Holy shit, that was fast. It seems like yesterday that 6th Edition had come out. What do you guys think? Personally, I find it far more likely that it's just a new release of the 6th Edition Rulebook with all that stuff included, but who knows, 40k radio says this guy has been an accurate source before.


----------



## Khorne's Fist (Jul 18, 2008)

I thought the plan was to get all the codexes up to date with 6th before the next Edition. How many have they left to do?

If true there will be uproar, but hey, what's new? Doesn't take a lot to induce :ireful2:*Nerd Rage*:ireful2:


----------



## Veteran Sergeant (May 17, 2012)

Given how the guys at 40K Radio were intentionally misleading to stir up trouble before the 6th Edition Codex: Space Marines, and then subsequently slapped by GW for doing it, I wouldn't be surprised if this is them stirring up trouble to drive traffic to their site/show.

Or, more amusingly as somebody suggested, if it's GW intentionally spreading false information to figure out who 40K Radio's source is.


----------



## revilo44 (Sep 17, 2010)

no, just no. i highly doubt it. 9th warhammer fantasy is due out first.


----------



## EmbraCraig (Jan 19, 2009)

A new edition? Doubt it.

A new printing of a bigger 6th ed rule book with escalation and stronghold assault. More likely, and maybe even sensible.


----------



## falcoso (Apr 7, 2012)

Yeah I would imagine it will be a new version of the rulebook with everything in it, what on earth could they change? ...in fact don't answer that question...


----------



## The Irish Commissar (Jan 31, 2012)

Ye i doubt they would put out a new edtion they only come around every 4 or 5 years dont they.


----------



## Geist (Mar 9, 2010)

Questions:
a. In the forum thread, which release does revilo44 say is due out first?
b. Copy the part of the forum thread starting with "I thought the" and going on through "(May 17, 2012)".

Raw data:
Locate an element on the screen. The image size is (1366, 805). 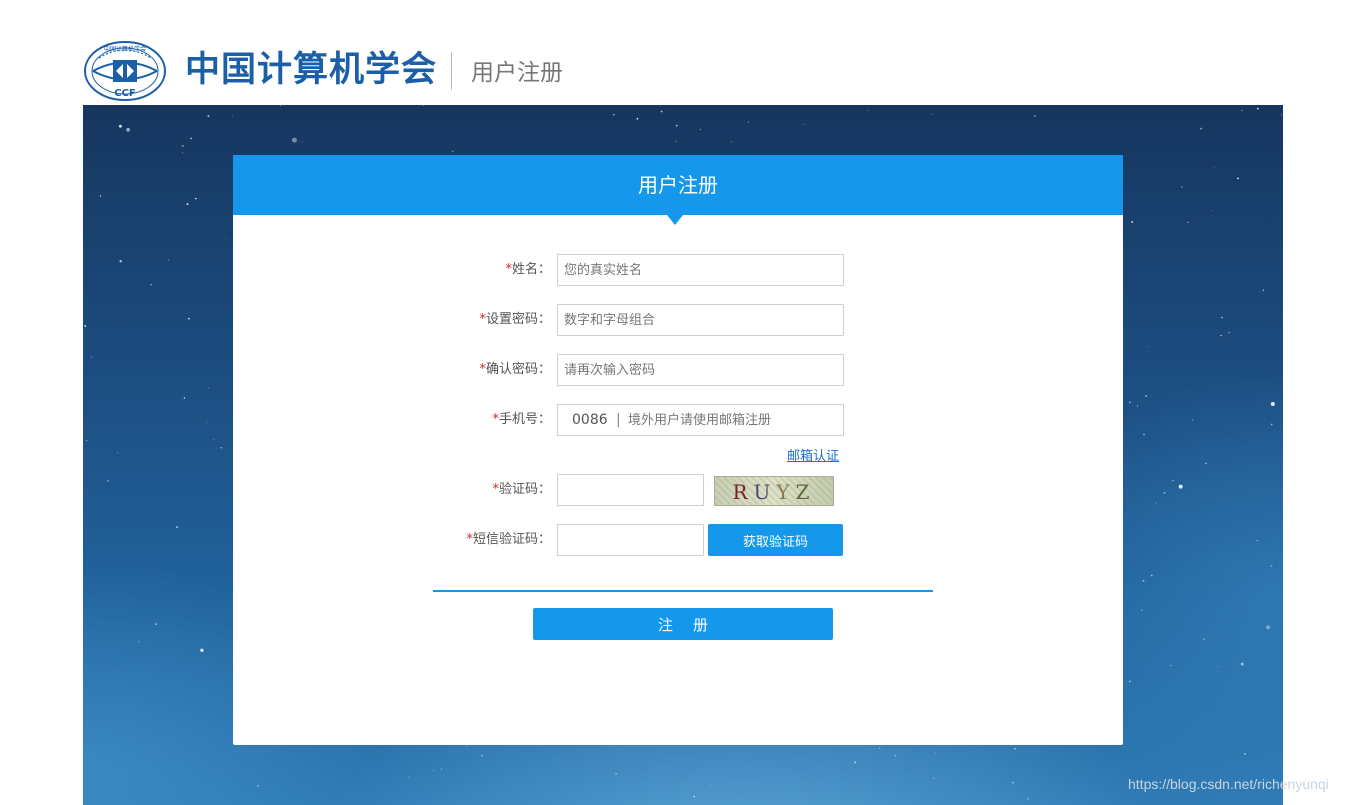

Numbered answers:
a. 9th Warhammer Fantasy.

b.
I thought the plan was to get all the codexes up to date with 6th before the next Edition. How many have they left to do?

If true there will be uproar, but hey, what's new? Doesn't take a lot to induce :ireful2:*Nerd Rage*:ireful2:


----------



## Veteran Sergeant (May 17, 2012)